Capitán Phillips enfrenta a dos héroes en una misma historia. Dos capitanes rivales, con objetivos excluyentes. Muse (Barkhad Abdi) quiere lo que tiene Richard Phillips (Tom Hanks): su barco, y su propia vida.

El primero es presentado hablando con su mujer de las perspectivas de futuro de sus hijos. Phillips teme que su hijo tenga que enfrentarse a un mundo demasiado hostil en la Universidad. Muse no tiene futuro, ni esperanza: duerme abrazado a su fusil automático. 

Muse arriesga su vida casi cada día como pirata. Pero no es el dueño del botín que consigue. Trabaja para una mafia mayor, que le explota de manera inhumana. Richard Phillips se supone libre, pero ha abrazado una ética de trabajo que le lleva a exponerse a todo tipo de peligros para que la mercancía llegue lo más rápido posible a su destino.

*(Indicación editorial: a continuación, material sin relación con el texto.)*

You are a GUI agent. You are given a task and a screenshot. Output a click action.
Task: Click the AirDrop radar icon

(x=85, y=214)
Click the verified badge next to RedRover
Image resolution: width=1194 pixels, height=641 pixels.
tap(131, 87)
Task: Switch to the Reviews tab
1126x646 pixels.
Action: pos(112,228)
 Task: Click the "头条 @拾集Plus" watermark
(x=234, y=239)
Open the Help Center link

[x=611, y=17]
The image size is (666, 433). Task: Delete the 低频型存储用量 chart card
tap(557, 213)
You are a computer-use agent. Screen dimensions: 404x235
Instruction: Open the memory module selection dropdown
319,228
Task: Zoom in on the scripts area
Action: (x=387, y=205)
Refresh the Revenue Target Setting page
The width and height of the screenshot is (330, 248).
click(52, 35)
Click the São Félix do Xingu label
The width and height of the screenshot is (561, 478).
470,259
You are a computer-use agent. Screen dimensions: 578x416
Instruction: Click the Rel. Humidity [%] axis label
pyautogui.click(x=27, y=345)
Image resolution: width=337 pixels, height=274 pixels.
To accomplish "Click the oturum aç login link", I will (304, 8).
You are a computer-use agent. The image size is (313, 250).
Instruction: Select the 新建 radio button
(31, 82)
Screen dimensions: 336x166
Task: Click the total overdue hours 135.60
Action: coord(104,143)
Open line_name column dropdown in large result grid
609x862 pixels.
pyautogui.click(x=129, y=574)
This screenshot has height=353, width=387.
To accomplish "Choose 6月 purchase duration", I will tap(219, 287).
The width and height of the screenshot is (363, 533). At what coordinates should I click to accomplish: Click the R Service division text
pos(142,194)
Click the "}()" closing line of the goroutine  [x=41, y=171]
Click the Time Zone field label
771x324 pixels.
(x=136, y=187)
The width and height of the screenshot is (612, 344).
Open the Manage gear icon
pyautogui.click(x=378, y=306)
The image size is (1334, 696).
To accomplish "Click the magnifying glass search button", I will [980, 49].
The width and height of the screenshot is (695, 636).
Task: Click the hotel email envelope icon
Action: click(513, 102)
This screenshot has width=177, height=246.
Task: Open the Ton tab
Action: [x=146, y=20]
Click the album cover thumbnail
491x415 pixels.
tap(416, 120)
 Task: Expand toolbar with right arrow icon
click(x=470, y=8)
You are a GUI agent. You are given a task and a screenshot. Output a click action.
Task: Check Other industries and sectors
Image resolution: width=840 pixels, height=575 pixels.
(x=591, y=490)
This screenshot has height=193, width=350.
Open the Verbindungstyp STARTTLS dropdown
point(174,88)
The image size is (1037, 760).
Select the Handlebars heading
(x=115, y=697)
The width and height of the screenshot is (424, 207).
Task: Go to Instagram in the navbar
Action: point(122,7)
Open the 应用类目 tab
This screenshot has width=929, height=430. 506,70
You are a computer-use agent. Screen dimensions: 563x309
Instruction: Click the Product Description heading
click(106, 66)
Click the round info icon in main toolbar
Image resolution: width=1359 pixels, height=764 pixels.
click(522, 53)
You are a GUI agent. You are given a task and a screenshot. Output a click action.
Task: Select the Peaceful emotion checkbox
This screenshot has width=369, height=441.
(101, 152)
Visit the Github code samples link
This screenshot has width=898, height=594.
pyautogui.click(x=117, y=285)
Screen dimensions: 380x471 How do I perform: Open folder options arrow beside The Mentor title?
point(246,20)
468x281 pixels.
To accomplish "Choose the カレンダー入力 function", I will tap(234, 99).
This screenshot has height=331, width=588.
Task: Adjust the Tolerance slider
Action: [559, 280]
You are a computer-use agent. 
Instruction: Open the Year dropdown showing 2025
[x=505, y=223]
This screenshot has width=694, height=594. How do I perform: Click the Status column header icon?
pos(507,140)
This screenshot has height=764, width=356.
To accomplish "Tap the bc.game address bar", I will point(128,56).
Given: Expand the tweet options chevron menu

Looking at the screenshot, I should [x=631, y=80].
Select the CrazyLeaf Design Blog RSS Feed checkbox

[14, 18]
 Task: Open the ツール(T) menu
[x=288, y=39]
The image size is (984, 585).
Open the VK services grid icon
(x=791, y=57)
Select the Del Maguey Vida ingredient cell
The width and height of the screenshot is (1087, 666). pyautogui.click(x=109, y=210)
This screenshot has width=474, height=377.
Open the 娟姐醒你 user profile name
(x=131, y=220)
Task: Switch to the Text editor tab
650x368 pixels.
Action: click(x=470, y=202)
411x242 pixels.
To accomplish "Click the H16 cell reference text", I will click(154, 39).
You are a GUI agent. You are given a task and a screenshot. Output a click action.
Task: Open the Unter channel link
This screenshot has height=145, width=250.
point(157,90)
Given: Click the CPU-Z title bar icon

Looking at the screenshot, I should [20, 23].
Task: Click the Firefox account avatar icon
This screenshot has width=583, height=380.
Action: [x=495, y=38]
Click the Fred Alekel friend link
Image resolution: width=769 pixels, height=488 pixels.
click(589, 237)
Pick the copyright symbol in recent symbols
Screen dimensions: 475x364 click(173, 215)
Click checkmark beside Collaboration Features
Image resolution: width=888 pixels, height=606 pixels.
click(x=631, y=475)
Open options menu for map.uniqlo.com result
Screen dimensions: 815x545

El director, Paul Greengrass, maneja a la perfección la tensión de las escenas de persecución, abordaje y secuestro. Pero los piratas no nos hacen temer por la vida del Capitán Phillips y su tripulación. Desnutridos, mal armados, y poco organizados, los somalíes dan más pena que otra cosa. Hay que temer mucho más la eficacia asesina de la marina estadounidense, y la frialdad con la que la psicólogo de emergencias atiende a Richard Phillips cuando todo ha terminado. 

Lo que realmente nos da miedo de esos piratas es que tienen razón en odiarnos. Tienen razón en querer quitarnos lo que tenemos. Porque no lo merecemos. Porque somos felices cada día, y ellos no.